Piedmont celebrates bumper 2016 harvest and a good year for Barolos

Wine producers in Piedmont in north west Italy are celebrating what they say is going to be a good, strong harvest, with grapes for their Barolo wines looking particularly healthy.

Wine growers  across the region have been largely happy with the outcome of the harvest, reporting a bumper crop in some places and overall good high quality. Grapes are showing good sugar concentration, which is similar to last year, but with greater structure.

Compared to the early 2015 harvest which followed an exceptionally hot summer, and was then rushed due to imminent heavy rain, this year has proved relatively stress free.

“The weather during harvest was fantastic,” said Andrea Sottimano, Neive-based Barbaresco producer, speaking to Decanter.  “We were able to take our time and wait for ripening in every single variety.”   This meant that the harvest was longer than in recent vintages, with some producers only picking the last of their Nebbiolo grapes as late as the last week of October.

“The grape skins are the best I’ve seen in many years, much like they were in 2010,” he added.   Another reason for the longer harvest was the fact that there was simply more grapes to pick.

Chiara Boschis of E Pira & Figla in Barolo which farms organically, said that normally their harvest is 30 – 40% less than the legal maximum permitted, , but this year they were only down by 15%.
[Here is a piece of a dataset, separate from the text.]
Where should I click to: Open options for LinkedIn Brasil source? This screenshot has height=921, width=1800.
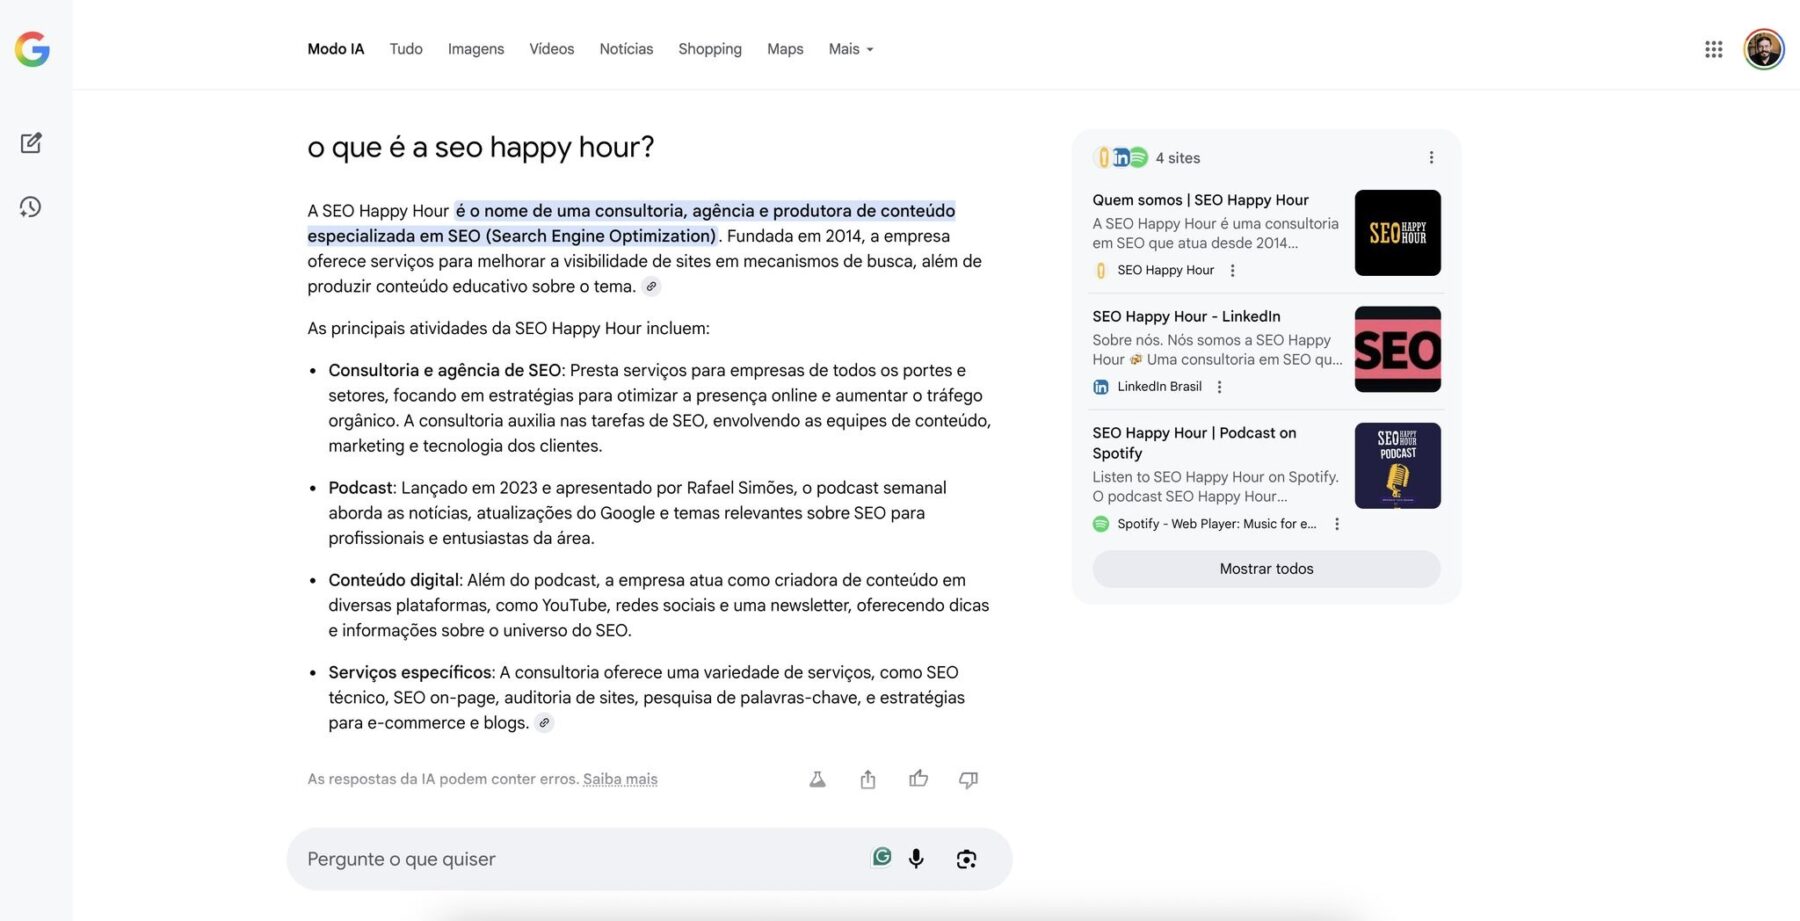click(1219, 387)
One producer even reported having to buy new tanks mid harvest to accommodate the quantity of grapes. “We’ve never seen anything like it,” said Stefano Ferrio of Cascina Ca’Rossa winery, who reported a great year for his white Arneis grapes.

However, not all vineyards were celebrating bumper crops. One commune not to benefit from the big Barolo crop was La Morra, which was affected by hail. However, the quality of the grapes does not appear to have been compromised.

And some areas in Lessona and Bramaterra suffered losses from frost and others from the hail at the end of May.   Meanwhile, those higher humidity regions experienced some problems with downy mildew. “It’s a vintage that showed very well who was able to best work their vineyards,” said Cristiano Garello.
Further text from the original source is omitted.